Sunday, November 30, 2008

VIAJE



Tarde del primer Domingo de Otoño. Una estación de tren, iluminada débilmente por la luz de un sol tapado por nubes. Un grupo de viajeros espera la llegada del tren en el andén. Las caras, sobre todo las de las personas que van solas, delatan el tedio ante la inminente y progresiva llegada de la rutina semanal. Una pareja de novios jóvenes baja por la escalera mecánica. Ella lleva un jersey turquesa sin mangas y una revista de televisión enrollada. El es grueso y tiene manchas rosáceas en la cara, como algún tipo de eczema. El orienta su cara, busca su boca. Ella, viendo que ya no puede hacerse más la distraída, le da un beso desganado y rápido, como quien bosteza.
En el andén, un gitano con la piel estampada de tatuajes y una camiseta de Bruce Lee me mira con desconfianza, como si mi cara fuera un enigma. Esa desconfianza se hace más evidente cuando saco mi cuadernito y comienzo a escribir estas palabras. Una mujer con gafas y un rostro impersonal mira al infinito, no puede ocultar un mohín de asco en su cara, dando muestras evidentes de que le repugna todo lo que la rodea e incluso, debido a su mirada perdida, lo que está más allá. No se sabe si le repugna lo que acaba de pasar o lo que está por venir.
Ya en el interior del tren, hay procesiones silenciosas de personas en busca de su asiento. La gente procura no mirarse a la cara, incómoda; comienza un baile de viajeros que se reclaman sus lugares. Unos se levantan y otros los ocupan. No hay grandes discusiones al respecto. Todo el mundo se resigna, sumiso, a su destino. Al lado de mi asiento hay un hombre con la cabeza rasurada y un halo de timidez, que lee un libro con serenidad. Enfrente, cuatro chicas jóvenes, probablemente estudiantes. Juegan con mechones de pelo, hablan de sabores de helados y se pasan una bolsa con gominolas.

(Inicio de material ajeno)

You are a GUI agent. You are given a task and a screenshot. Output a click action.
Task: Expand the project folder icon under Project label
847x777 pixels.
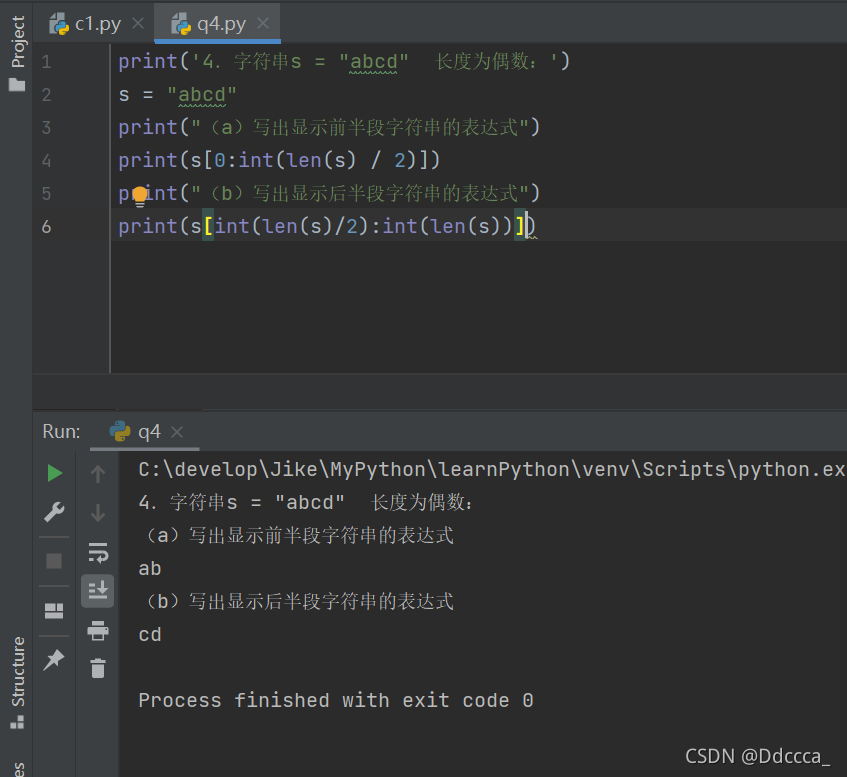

Llevan pulseras con cuentas de colores y tienen acento de pueblo. Un viaje, a pesar del traqueteo que casi hace ilegible mi caligrafía, siempre es propicio para escribir. Cuando escribo parece que lo veo todo desde fuera, me convierto en espectador invisible, o eso creo.
Levanto la mirada y veo el paisaje; el hombre de al lado ha interrumpido la lectura y ha cerrado los ojos. Es un hombre que se muestra serio incluso a la hora de dormir, pues está erguido, con la boca cerrada. Me pregunto si al escribir esto soy un escritor o un mero enumerador, un catalogador de lo que sucede a mi alrededor, pues no invento nada ni añado elementos de ficción. Me parece que si lo hago sería como traicionarme , como traicionar a la realidad, pero supongo que a fin de cuentas escribir es eso: tomar cosas de la realidad para luego transformarla, para contaminarla de ficción. Realidad y ficción no pueden existir la una sin la otra, se necesitan para hacer algo medianamente bueno.
El hombre de al lado ha vuelto a la lectura. Y yo no consigo desembarazarme de esta sensación de irrealidad que interpone un velo entre las cosas y yo, o que, tal vez al contrario, me hace ver las cosas con más crudeza.

3 comments:

Hastur said...

Es ficcion porque tu ojo convierte hechos en hipotesis, valoraciones y relatos. Donde tu ves desconfianza, otro veria curiosidad, donde cara de asco, tristeza reprimida. Al contar, inventas. Si no, no serias escritor, ni persona.

Niklaus Rosenpfad said...
This comment has been removed by the author.
Niklaus Rosenpfad said...

Supongo que todo lo que escribimos nos aleja de nosotros mismos, quiero decir: cuando nos leemos, reflexionamos sobre algo experimentado ya, por lo que el filtro es doble. A lo mejor eso te hace reoforzar el velo que irremediablemente todos tenemos, como dice Hastur.
De todas formas a mí me encanta a veces la precisión con la que describes el entorno social de un dichoso vagón de tren. Si no fuera por tus propias reflexiones durante el escrito, me lo hubiera creído todo como una objetividad que le pertenece única y exclusivamente al que estuvo allí para "verlo", por lo que el lector (sí está ien escrito) se lo cree y punto. Y yo me lo creo, que es lo que cuenta.